→ **Goals**
1. Answer these questions using the forum post on matching orders to new products.
(a) Which of the two tables does the poster say can have its format changed?
(b) What does the current logic return with the Left Join?
(c) What NewProductId is inserted for the row with 'shirt' and 'white'?
2. Write what comes next in the forum post on matching orders to new products, picking up after its last line.

→ **Extract to read**

Reputation: 251
I'm trying to match two tables where one of the tables stores multiple values as a string.
In the example below I need to classify each product ordered from the #Orders table with a #NewProduct.NewProductId.
The issue I'm having is sometimes we launch a new product like "Black Shirt", then later we launch an adaption to that product like "Black Shirt Vneck".
I need to match both changes correctly to the #Orders table. So if the order has Black and Shirt, but not Vneck, it's considered a "Black Shirt", but if the order has Black and Shirt and Vneck, it's considered a "Black Vneck Shirt."
The code below is an example - the current logic I'm using returns duplicates with the Left Join. Also, assume we can modify the format of #NewProducts but not #Orders.
IF OBJECT_ID('tempdb.dbo.#NewProducts') IS NOT NULL DROP TABLE #NewProducts
CREATE TABLE #NewProducts
(
ProductType VARCHAR(MAX)
, Attribute_1 VARCHAR(MAX)
, Attribute_2 VARCHAR(MAX)
, NewProductId INT
)
INSERT #NewProducts
VALUES
('shirt', 'black', 'NULL', 1),
('shirt', 'black', 'vneck', 2),
('shirt', 'white', 'NULL', 3)

→ **Dataset content**
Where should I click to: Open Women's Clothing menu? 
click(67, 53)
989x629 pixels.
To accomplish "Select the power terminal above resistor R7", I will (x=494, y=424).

→ **Results for the exercise**
1.
(a) #NewProducts
(b) Duplicates
(c) 3

2.
IF OBJECT_ID('tempdb.dbo.#Orders') IS NOT NULL DROP TABLE #Orders
CREATE TABLE #Orders
(
OrderId INT
, ProductType VARCHAR(MAX)
, Attributes VARCHAR(MAX)
)
INSERT #Orders
VALUES
(1, 'shirt', 'black small circleneck'),
(2, 'shirt', 'black large circleneck'),
(3, 'shirt', 'black small vneck'),
(4, 'shirt', 'black small vneck'),
(5, 'shirt', 'white large circleneck'),
(6, 'shirt', 'white small vneck')
SELECT *
FROM #Orders o
LEFT JOIN #NewProducts np
ON o.ProductType = np.ProductType
AND CHARINDEX(np.Attribute_1, o.Attributes) > 0
AND (
CHARINDEX(np.Attribute_2, o.Attributes) > 0
OR np.Attribute_2 = 'NULL'
)
Upvotes: 0
Views: 59
Reputation: 1269633
You seem to want the longest overlap:
SELECT *
FROM #Orders o OUTER APPLY
(SELECT Top (1) np.*
FROM #NewProducts np
WHERE o.ProductType = np.ProductType AND
CHARINDEX(np.Attribute_1, o.Attributes) > 0
ORDER BY ((CASE WHEN CHARINDEX(np.Attribute_1, o.Attributes) > 0 THEN 1 ELSE 0 END) +
(CASE WHEN CHARINDEX(np.Attribute_2, o.Attributes) > 0 THEN 1 ELSE 0 END)
) DESC
) np;
I can't say I'm thrilled with the need to do this. It seems like the Orders
should contain numeric ids that reference the actual product. However, I can see how something like this is sometimes necessary.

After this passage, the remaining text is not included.